Amid talk of a looming recession in the U.S., L’Oréal USA CEO David Greenberg said that beauty remains a strong category for growth.
During an interview with Glossy last week for the opening of L’Oréal’s L.A. headquarters, Greenberg talked about the prospects for beauty as the debate over a possible U.S. recession continues. In addition, he discussed ongoing big-picture effects on the beauty industry stemming from the pandemic, such as the Great Resignation, supply chain struggles and disruptions in sales channels.
“I’d say we are born optimists, and we’re pretty bullish on beauty,” he said. “Could there be a recession? I suppose. Will it impact beauty the way it might impact other categories?
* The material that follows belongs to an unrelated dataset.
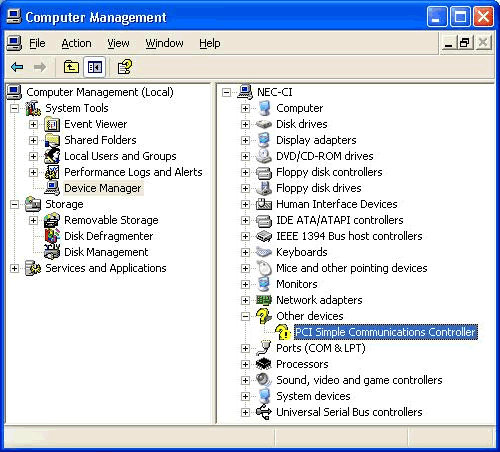Screen dimensions: 500x452
Task: Select Disk Management in Storage
Action: point(106,252)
I don’t think so.”
As the U.S. economy hit a second quarter of negative growth and some lawmakers express alarm over the effects of the Fed’s interest rate hikes on the economy, business experts and pundit economists are divided: Some are saying a recession is already here or imminent, while UBS predicts a “60%” chance of there being one. Others say it is “not likely.”
But beauty spending is still strong. L’Oréal Group’s sales in North America across all brands grew by 10.7% in the first half of 2022, according to the company’s H1 financial report released on July 28.
“Beauty has always been very resilient,” said Greenberg, who also highlighted the fact that the U.S. added 528,000 jobs in July, bringing the unemployment rate down to 3.5%. He noted that slowing inflation and decreasing gas prices are also good signs.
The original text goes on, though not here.